Camden Fringe Brothers, Danny and Charlie, live in an increasingly decrepit Redcar council house. They have a roof, but it’s leaky; furniture, but it’s wonky; a fridge, but it’s warm; and a dad, but he’s missing both metaphorically and physically. Away From Here, the second show from Mountview graduate company, Four Square Theatre, feels a little like that home. The fundamentals are there, but a few areas need more attention. Danny (Aaron Rooney) and Charlie (Ben Watts) have a fraught relationship. Danny is the dutiful older sibling, trying to hold the family together, to paper over the emotional cracks…

Summary

Rating

Good

An entertaining domestic drama, with potential for development

Brothers, Danny and Charlie, live in an increasingly decrepit Redcar council house. They have a roof, but it’s leaky; furniture, but it’s wonky; a fridge, but it’s warm; and a dad, but he’s missing both metaphorically and physically. Away From Here, the second show from Mountview graduate company, Four Square Theatre, feels a little like that home. The fundamentals are there, but a few areas need more attention.

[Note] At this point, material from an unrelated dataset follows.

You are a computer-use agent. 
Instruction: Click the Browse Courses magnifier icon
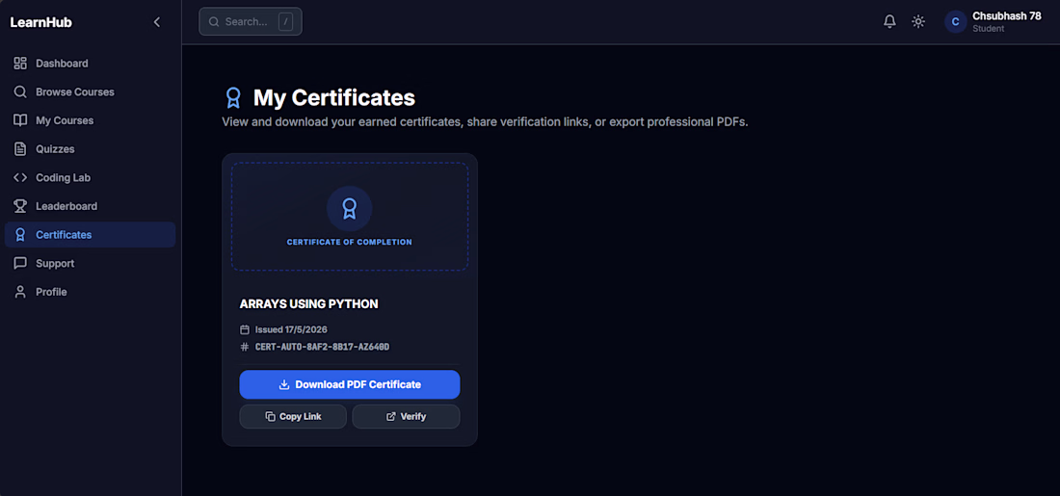tap(20, 91)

Danny (Aaron Rooney) and Charlie (Ben Watts) have a fraught relationship. Danny is the dutiful older sibling, trying to hold the family together, to paper over the emotional cracks and keep his little brother in check. Charlie, resentful of Danny’s martyrdom, and more engaged with video games than real life, responds with insolence, obstinacy and a range of amusingly venomous death wishes for his older brother. While their dad, an absent but ominous figure, is missing in a torrential storm, they have an unexpected visit from Jack (Jacob Grunberger), the long-lost surrogate brother who has moved south and made good. Secrets are revealed, truths are told and dad, Arthur (Matt Cox), is revealed to be a white nationalist as proprietorial over ‘his country’ as over ‘his chair.’

There are good performances here, with Rooney, Watts and Grunberger showcasing both their comic and dramatic chops, and Cox making great work of a splenetic monologue. Watts is convincing as a petulant and maladjusted teenager, while 20-something Cox is surprisingly believable as a 50-year old made impotent by drink, rage and poverty. The recent riots must have provided plenty of grist to his acting mill.

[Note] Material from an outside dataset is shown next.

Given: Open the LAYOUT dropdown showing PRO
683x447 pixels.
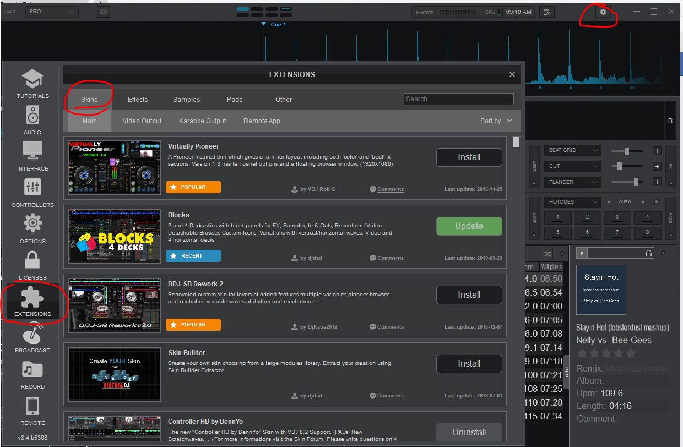Looking at the screenshot, I should [x=51, y=11].
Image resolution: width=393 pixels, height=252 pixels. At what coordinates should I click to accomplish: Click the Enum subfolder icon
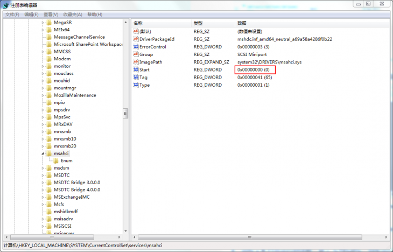click(55, 160)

Set is on-a-shoestring minimal, and by the last night of the run the 50 balloon was looking less than fresh, but it is enough to conjure a tatty sitting room and a bus stop. Lighting is likewise limited to powercut /not powercut, and sound effects to indoors /pouring rain, but again, they do the job.

Where the show could use a little more attention is in the plot. The themes are interesting – nationalism, poverty, masculinity – but none of them gets enough attention. Although it’s reasonable to assume, and the play implies, that these are interlinked, the audience is left guessing about cause and effect. Relative to other characters, Jack is underwritten and in the effort to make him a mysterious interloper, writer Rooney has compromised the character’s believability both as a doctor and as a baby-daddy. It is not entirely clear what happens as a result of the lightning strike, and the play’s ending comes very abruptly, with many questions left unanswered. All of these are remediable.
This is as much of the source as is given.